PROBLEM DETAILS = Edit the lines from the one containing "This screenshot has height=698, width=1568." through the one containing "1024x607 pixels. tap(18, 49)" so that "panel" becomes "pane", with everything else unchanged. Give back only those lines, leaving out the pictures.

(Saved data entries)
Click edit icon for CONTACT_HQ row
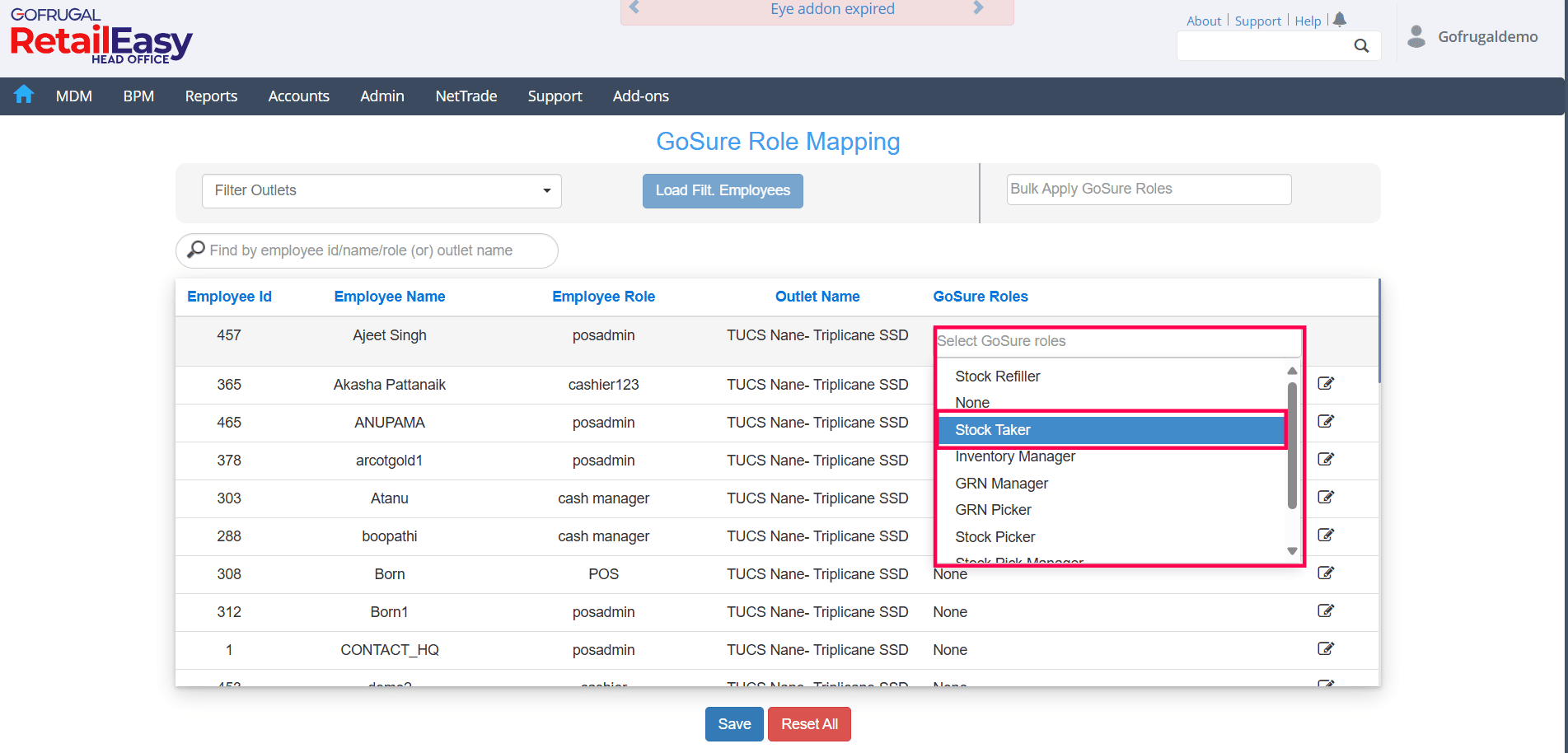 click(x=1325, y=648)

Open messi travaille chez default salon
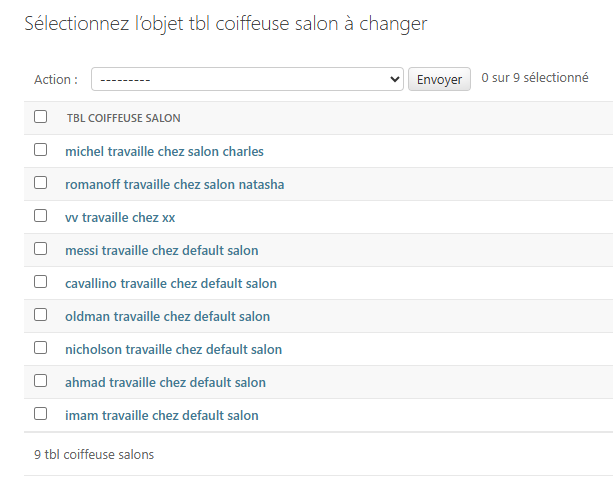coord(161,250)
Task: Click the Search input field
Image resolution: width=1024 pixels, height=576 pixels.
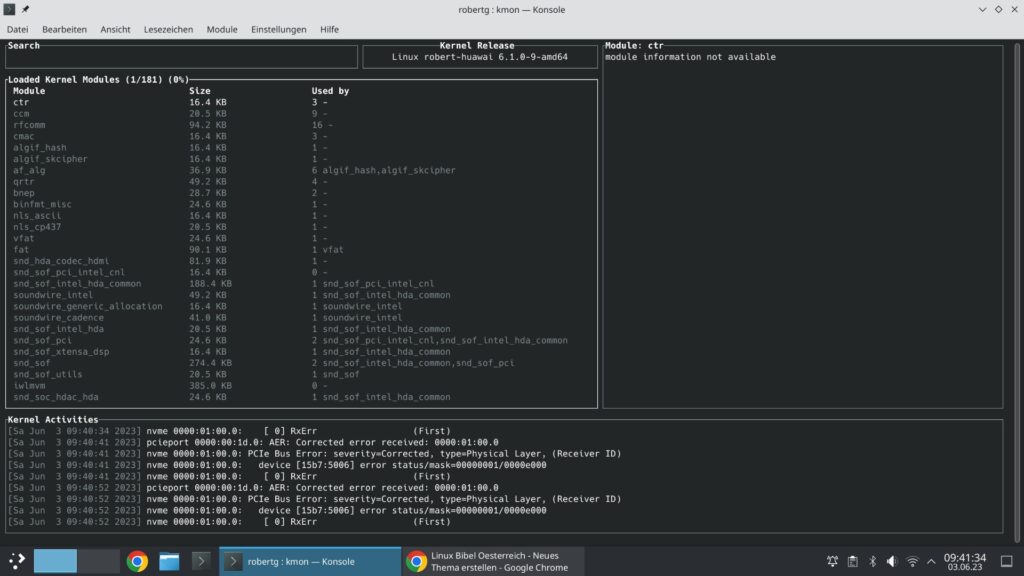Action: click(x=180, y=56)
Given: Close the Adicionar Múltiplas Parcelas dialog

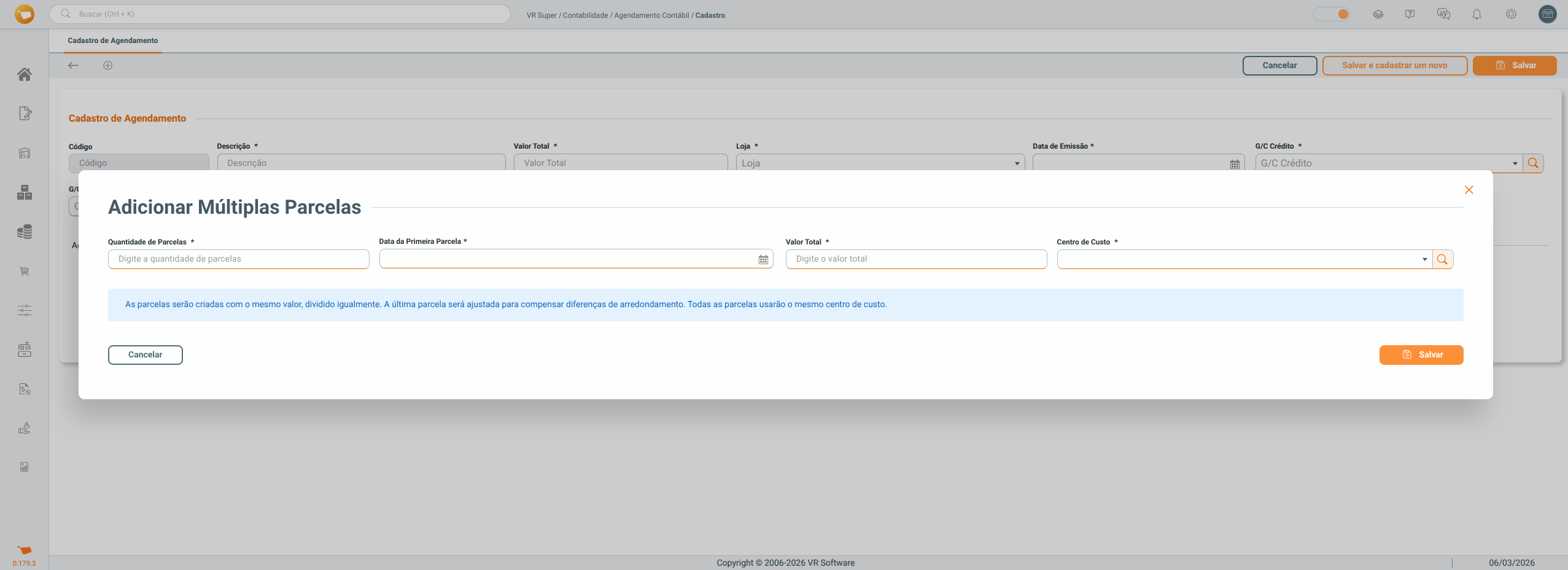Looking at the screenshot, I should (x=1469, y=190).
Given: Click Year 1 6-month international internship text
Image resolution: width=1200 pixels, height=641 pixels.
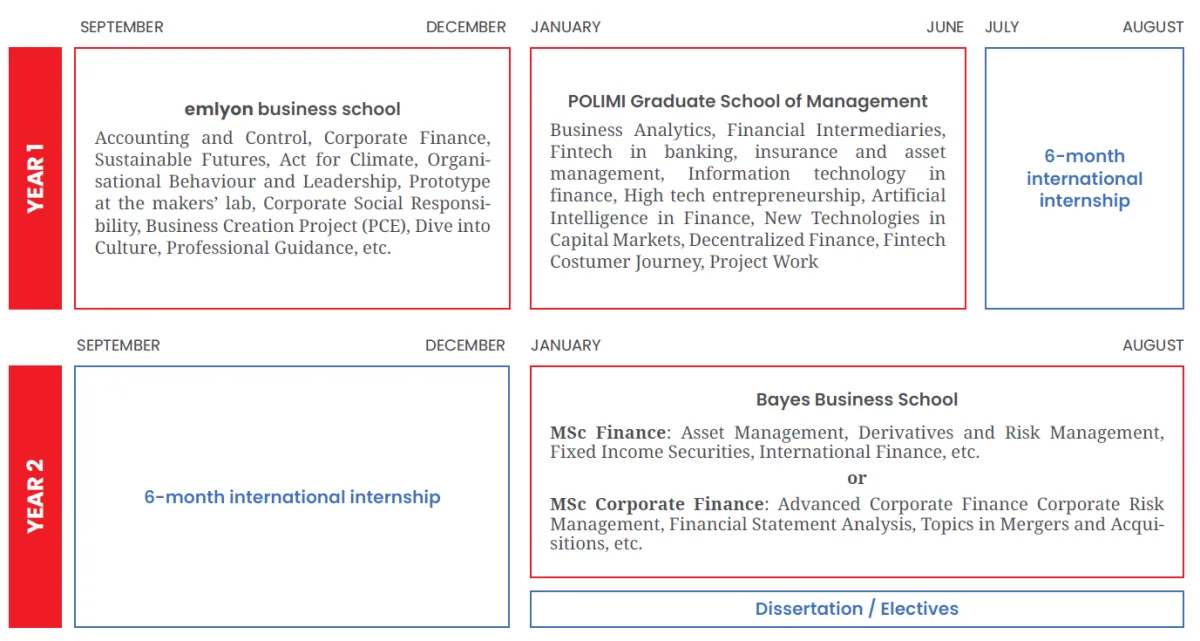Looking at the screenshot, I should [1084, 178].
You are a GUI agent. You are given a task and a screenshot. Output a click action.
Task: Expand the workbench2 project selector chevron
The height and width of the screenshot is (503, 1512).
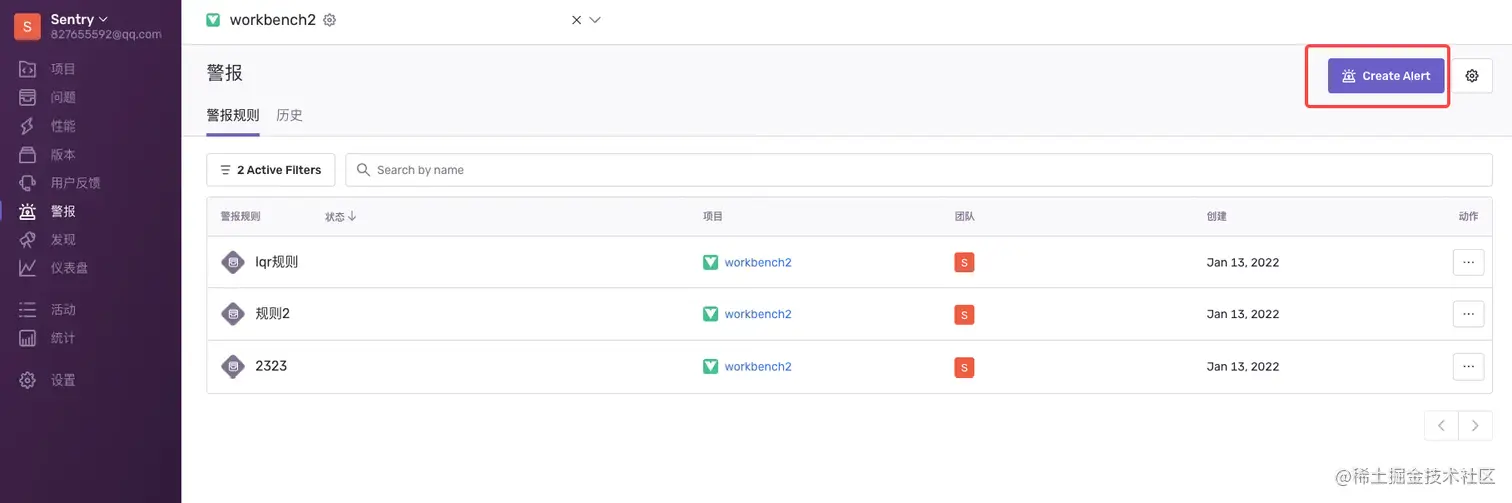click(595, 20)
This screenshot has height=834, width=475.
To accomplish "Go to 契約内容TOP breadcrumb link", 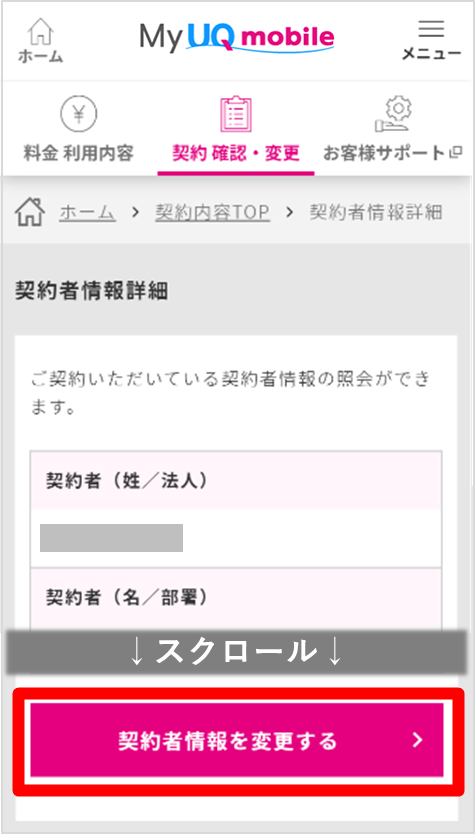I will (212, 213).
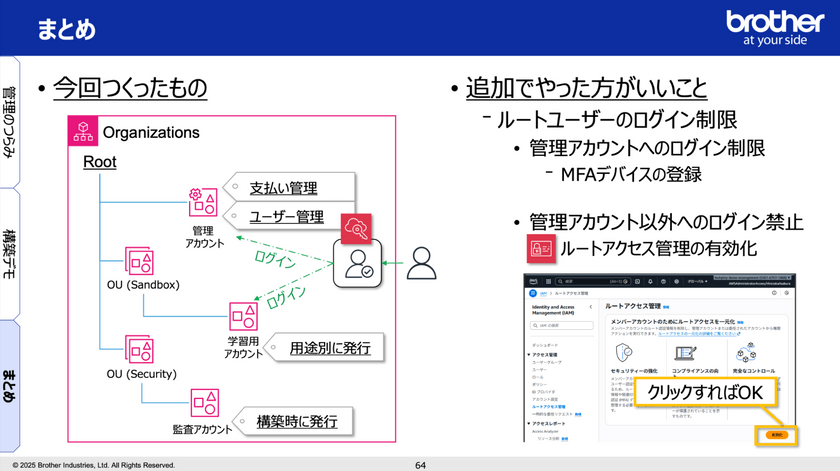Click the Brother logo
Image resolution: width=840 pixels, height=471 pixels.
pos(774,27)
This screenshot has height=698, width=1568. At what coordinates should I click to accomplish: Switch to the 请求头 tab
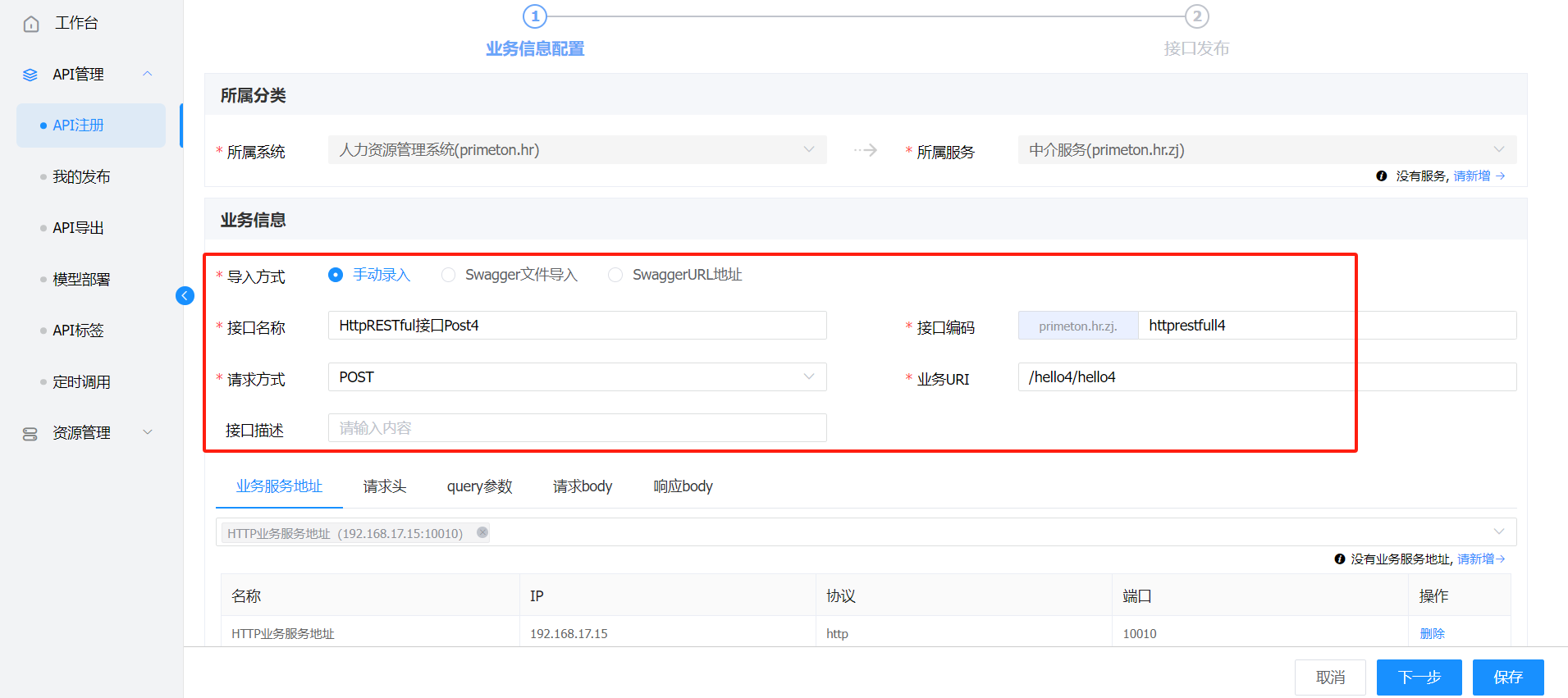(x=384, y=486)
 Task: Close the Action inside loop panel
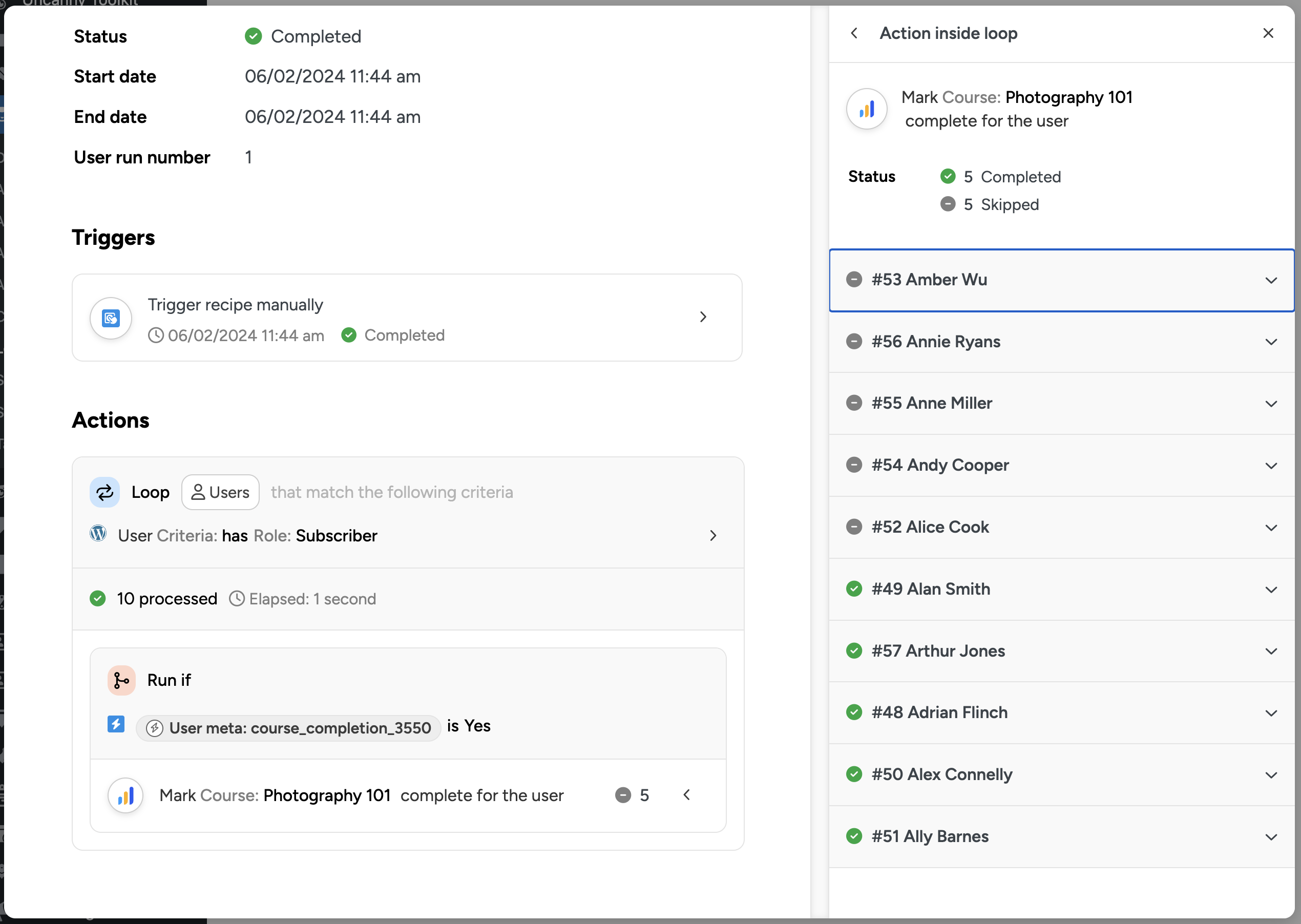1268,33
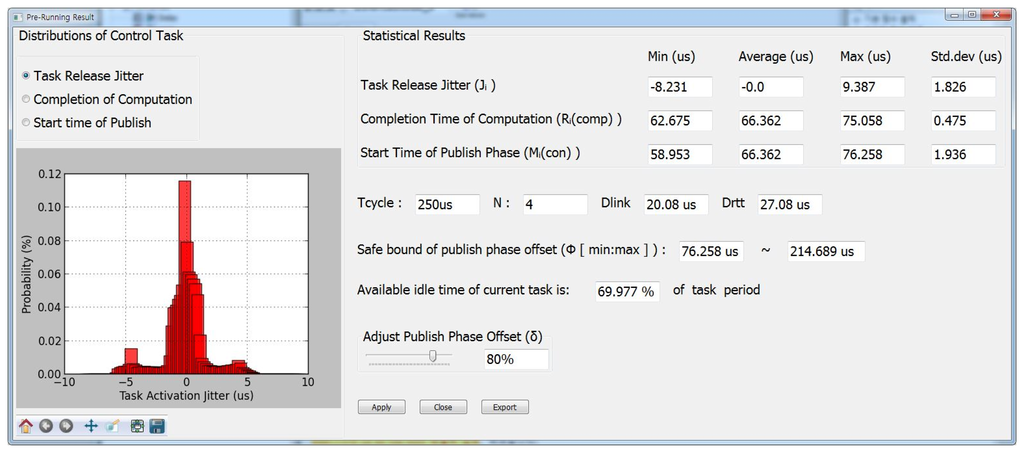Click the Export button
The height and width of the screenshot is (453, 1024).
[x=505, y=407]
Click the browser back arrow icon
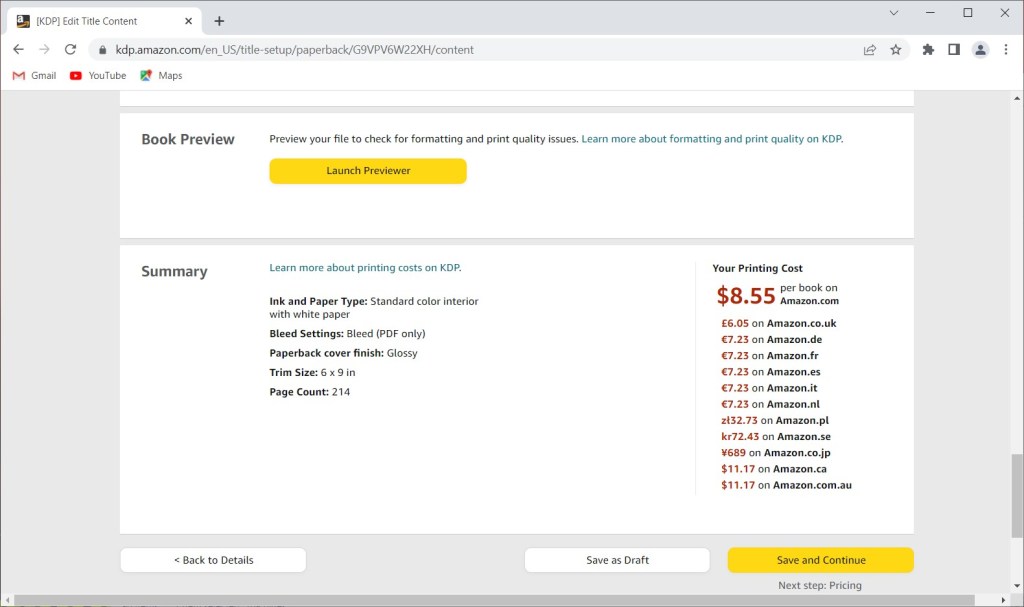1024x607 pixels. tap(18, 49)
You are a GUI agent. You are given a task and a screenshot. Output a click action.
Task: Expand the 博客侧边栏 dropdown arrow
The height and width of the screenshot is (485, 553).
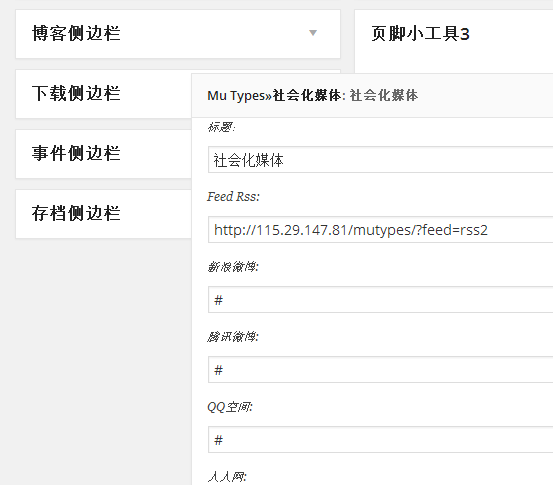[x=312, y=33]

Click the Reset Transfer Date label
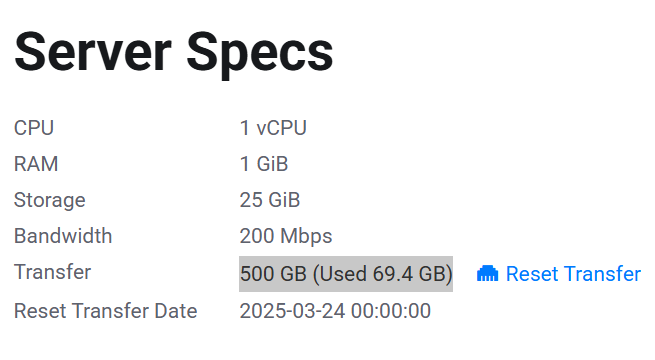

ANSWER IN FULL =
This screenshot has height=698, width=1568. At what coordinates should I click to accomplish: Switch to the 请求头 tab
(x=384, y=486)
 Task: Close the Action inside loop pane
1268,33
Click the Export button
The height and width of the screenshot is (453, 1024).
[x=505, y=407]
Click the browser back arrow icon
1024x607 pixels. tap(18, 49)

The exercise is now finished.